Metamaterials and Contactless Manipulation:

Metamaterials, ingeniously designed materials engrossed in wave interactions, emerge as the heart of this study. Implementing a metamaterial pattern upon an object's surface, researchers steer it with sound waves, all devoid of any physical contact.

 

Key Discoveries:

The study's esteemed author, Ognjen Ilic, a professor in the College of Science and Engineering, stresses the distinctiveness of their research, wielding prowess to manipulate and ensnare more substantial entities through the marvel of "metasurfaces." By rendering an object's surface a metamaterial sanctuary, they achieve wondrous feats in object manipulation.

 

Contactless Actuation and Future Prospects:

The research pioneers a novel approach to contactless actuation, furnishing unmatched advantages over existing methods. Its implications reverberate throughout industries demanding precision and hands-free dexterity. The realm of possibilities evokes echoes of science fiction sagas, wherein objects advance and gravitate towards predetermined sources, akin to the wondrous tractor-beam technologies heralded in Star Trek's narratives.

 

Future Research and Implications:

Though the study primarily demonstrates the concept, a vibrant trajectory lies ahead as researchers venture into the realm of higher wave frequencies and diverse materials and object scales. The unfurling research promises a future wherein contactless manipulation becomes an inseparable constituent of numerous industries.

 

Insights from the Experts:

Ognjen Ilic, the study's venerable senior author, reverberates the groundbreaking essence of their work, illuminating the potency of sound and light in manipulating more substantial entities—a revelation that engenders novel mechanisms for contactless operations. Matthew Stein, the paper's first author and an erudite graduate student in the College of Science and Engineering, emphasizes the burgeoning domain of contactless manipulation in the realm of optics and electromagnetism. Their groundbreaking approach transcends conventional methods, unveiling an auspicious pathway for deeper exploration.

 

Conclusion:

The research illuminates a captivating horizon, with ultrasound waves as the conduit for contactless object manipulation, catapulting the University of Minnesota Twin Cities researchers into the vanguard of scientific breakthroughs. Embracing the complexities of metamaterial physics, they demonstrate the astonishing ability to maneuver objects of unprecedented scale. In the churning cauldron of innovation, the technique's potential cascades across industries, engendering a future replete with possibilities for contactless manipulation.

 

Image Gallery

College of Science and Engineering students with metamaterial object. Credit: University of Minnesota

By placing a metamaterial pattern on the surface of an object, the University of Minnesota researchers were able to use sound to steer it in a certain direction without physically touching it. (CREDIT: Olivia Hultgren)

All Images Credit: from References/Resources sites [Internet]

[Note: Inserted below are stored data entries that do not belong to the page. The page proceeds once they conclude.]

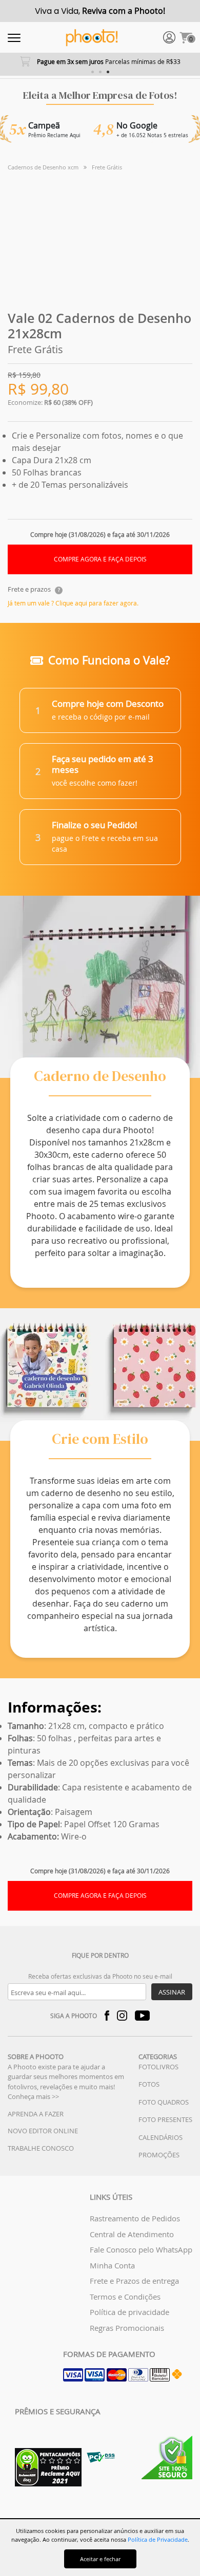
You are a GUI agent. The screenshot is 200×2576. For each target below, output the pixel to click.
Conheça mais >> (33, 2096)
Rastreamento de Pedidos (135, 2218)
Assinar (171, 1992)
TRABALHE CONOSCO (41, 2148)
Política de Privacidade (158, 2539)
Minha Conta (112, 2265)
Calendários (160, 2137)
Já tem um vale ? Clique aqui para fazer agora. (73, 603)
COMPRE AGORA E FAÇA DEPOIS (100, 559)
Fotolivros (158, 2066)
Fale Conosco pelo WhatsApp (141, 2249)
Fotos (148, 2084)
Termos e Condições (125, 2296)
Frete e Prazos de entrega (134, 2281)
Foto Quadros (163, 2102)
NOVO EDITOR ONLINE (43, 2130)
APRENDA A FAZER (36, 2113)
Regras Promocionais (127, 2328)
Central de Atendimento (132, 2234)
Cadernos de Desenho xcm (43, 167)
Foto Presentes (165, 2119)
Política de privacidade (129, 2312)
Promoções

Video credit: Laboratory for Nano Optics and Mechanics, University of Minnesota

Hashtag/Keyword/Labels:

#UltrasoundWaves #ContactlessManipulation #MetamaterialPhysics #ScienceAndEngineering #Robotics #Manufacturing #Research #UniversityOfMinnesota

 

References/Resources:

1. University of Minnesota News Release: "Researchers use ultrasound waves to move objects hands-free" (Link: https://twin-cities.umn.edu/news-events/researchers-use-ultrasound-waves-move-objects-hands-free)

2. Nature Communications Journal: "Study on contactless manipulation using metamaterial physics" (Link: https://www.nature.com/ncomms)

 

For more such blog posts visit Index page or click InnovationBuzz label. 

…till next post, bye-bye and take-care.

An Innovative System for Enhanced Deep Learning: Utilizing Memristor Crossbars for Efficient and Sustainable AI

 

 

About Topic In Short:
	Who: Texas A&M University, Rain Neuromorphics, and Sandia National Laboratories. Authors: Suhas Kumar, Suin Yi, Jack Kendall, Stanley Williams.
	What: A memristor crossbar-based learning system for scalable and energy-efficient AI.
	How: The system reduces the carbon footprint and costs associated with AI training by using new hardware (memristor crossbars) and innovative algorithms, leading to power-efficient AI training.

 

Introduction:

This fascinating article delves into a groundbreaking research study conducted by experts from Texas A&M University, Rain Neuromorphics, and Sandia National Laboratories. The study unveils a novel system designed to optimize the training of deep learning models, addressing the challenges posed by energy-intensive and costly conventional AI training practices. This cutting-edge approach synergizes advanced hardware, memristor crossbars, with brain-like efficient algorithms, leading to remarkable advancements in AI training.

 

Background:

Deep-learning models have proven exceptionally effective in real-world tasks, encompassing data analysis and predictive capabilities. Nevertheless, training these models in physical data centers demands substantial time and energy before they can be effectively deployed in devices like cell phones. The costs associated with AI model training in large data centers present considerable hurdles for scalability and long-term viability.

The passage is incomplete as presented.